The Khyber Medical University (KMU) in collaboration with Quaid-e-Azam International Hospital (QIH), Islamabad, organised a one-day awareness symposium on bone marrow transplant (BMT) here.
Distinguished bone marrow transplantation experts like Prof. Dr. Salman Adil from Agha Khan University Karachi, Major Gen. Tang Mehmood Satti from Armed Forces Institute of Pathology, Major Gen. (Retd.) Parvez Ahmed from Quaid-e-Aram International Hospital Islamabad, Brigadier Syed Kamran Mehmood from Armed Forces Bone Marrow Transplant Centre, Dr. Alia Zaidi and Asst. Prof. Dr. Yasir from KMU-IBMS spoke at the event held at the KMU-Multi Purposes Hall.
The experts stressed the need for good quality bone marrow transplant centres, better control of infections and increasing funding for bone marrow transplant in Pakistan. The exports shared that in Khyber Pakhtunkhwa, thalassaemia and blood cancers were not only very common, but the treatment facilities of these diseases were very rare and expensive.

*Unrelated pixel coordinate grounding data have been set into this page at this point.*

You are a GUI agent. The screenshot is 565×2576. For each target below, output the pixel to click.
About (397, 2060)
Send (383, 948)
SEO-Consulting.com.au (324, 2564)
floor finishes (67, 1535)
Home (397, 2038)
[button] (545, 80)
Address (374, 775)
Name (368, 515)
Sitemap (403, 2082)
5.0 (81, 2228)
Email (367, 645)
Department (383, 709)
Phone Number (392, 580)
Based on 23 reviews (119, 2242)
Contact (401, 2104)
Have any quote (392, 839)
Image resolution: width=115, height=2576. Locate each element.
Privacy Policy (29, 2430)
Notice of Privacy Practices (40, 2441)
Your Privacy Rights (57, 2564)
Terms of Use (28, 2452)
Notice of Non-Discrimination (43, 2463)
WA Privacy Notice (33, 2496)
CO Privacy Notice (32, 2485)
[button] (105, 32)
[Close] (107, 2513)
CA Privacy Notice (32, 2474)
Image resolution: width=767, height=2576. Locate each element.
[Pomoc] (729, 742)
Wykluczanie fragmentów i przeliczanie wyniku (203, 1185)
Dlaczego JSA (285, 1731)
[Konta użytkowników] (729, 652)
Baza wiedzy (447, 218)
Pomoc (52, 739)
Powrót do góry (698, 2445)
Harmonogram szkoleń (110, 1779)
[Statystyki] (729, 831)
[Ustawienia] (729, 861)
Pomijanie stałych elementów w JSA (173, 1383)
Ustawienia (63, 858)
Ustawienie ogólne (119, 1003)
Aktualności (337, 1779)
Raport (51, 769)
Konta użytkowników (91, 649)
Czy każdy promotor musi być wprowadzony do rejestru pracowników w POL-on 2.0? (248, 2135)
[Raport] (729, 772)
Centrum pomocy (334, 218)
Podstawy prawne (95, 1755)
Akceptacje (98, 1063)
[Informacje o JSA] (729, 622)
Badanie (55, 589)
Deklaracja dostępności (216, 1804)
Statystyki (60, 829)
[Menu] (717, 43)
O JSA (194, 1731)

The experts pointed out that so far over 15 hundred BMT have been performed in Pakistan and the main problem was shortage of donors besides financial constraints as well as human resources.
The experts said that BMT started in 1980's and now millions of bone marrow trans-plants are performed all over the world. “Most of these BMTs are autologous but in Pakistan most of the BMTs are allogeneic. We have five centres doing BMT In Pakistan. About ten thousand patients, 50 percent of which are children, need bone marrow transplant every year.
The experts expressed that majority of the patients having BMT in the world are over 50 years of age, where as in Pakistan thalassaemia patients’ average life is up to 15-25 years. So, we need to focus more on patients who are under twenty five years of age which makes it 50 percent of the population.